Sticking place
Posted by ESC on January 04, 2009 at 22:41
In Reply to: Sticking place posted by Joe on January 04, 2009 at 17:29:
: : What exactly is a "sticking place" where one may "screw their courage to"? I know it's from Shakespeare & I know what it means but I can't imagine what or where a sticking place is.
: Here is a very early explaination:
: The Monthly Review, Or, Literary Journalý - Page 121
: by Ralph Griffiths, G. E. Griffiths - English imprints - 1808
: Few persons will perhaps be inclined to agree that the sticking place means ...
: that she means to exhort her husband to wind up his courage to such a pitch, ...

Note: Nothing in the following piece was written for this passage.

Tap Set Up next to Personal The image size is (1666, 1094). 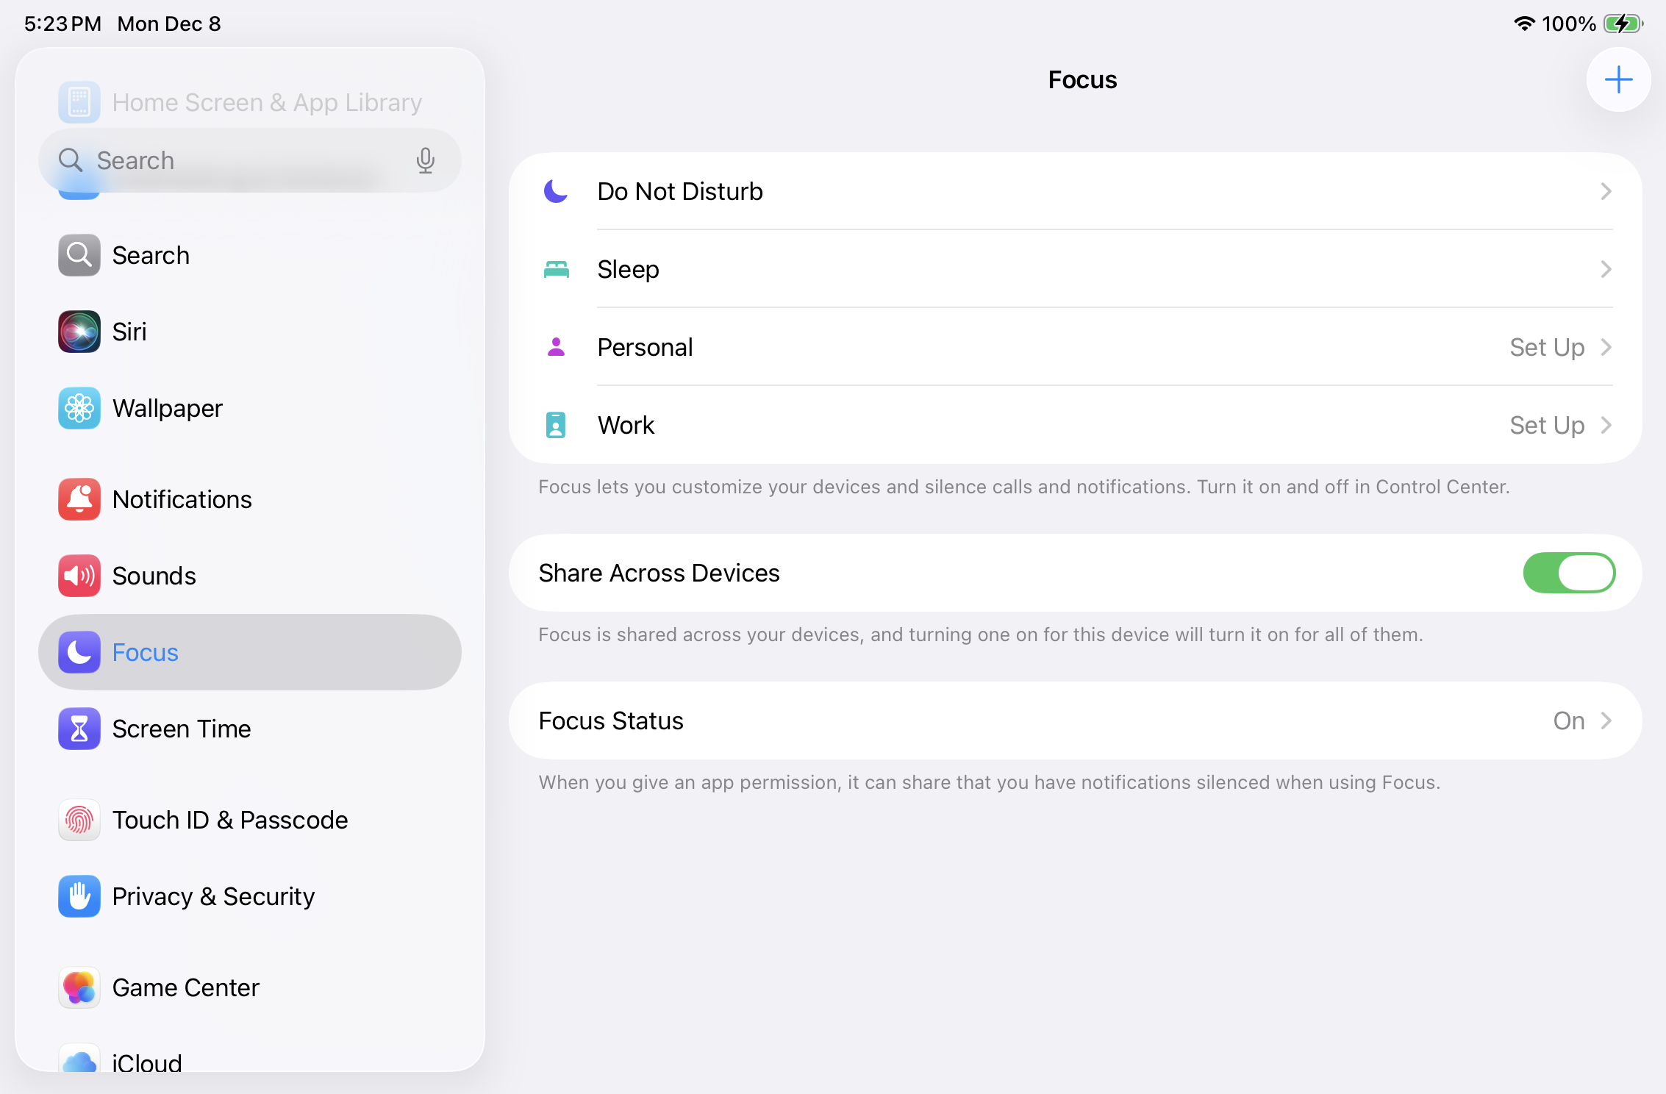1547,347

: " Macbeth" has furnished many opportunities for producing curious points of faith in regard to the powers and dispositions of witches.-Few persons will perhaps be inclined to agree that the sticking place means the stabbing place ; and without inquiring whether Lady Macbeth drew her metaphor from a pile-driver or the peg of a violin, the generality of readers will be satisfied with believing that she means to exhort her husband to wind up his courage to such a pitch, that it might act with force and vigor,-This play, more especially the part allotted to its hero^ abounds with obscure passages ; and perhaps it is not impossible that the poet might sometimes intend, by the obscurity of his language, to paint the agitated state of a mind employed in horrid actions at it jrevoltedj distracted with scruples, torn by remorse,
MACBETH: If we should fail?
LADY MACBETH: We fail? But screw your courage to the sticking place, And we'll not fail.
Here are two theories: "...the twisting of a tuning peg until it becomes set in its hole" and "the mark to which a soldier screwed up the cord of a crossbow." From "Brush Up on Your Shakespeare!" By Michael Macrone (Gramercy Books, New York, 1999). Page 128-129.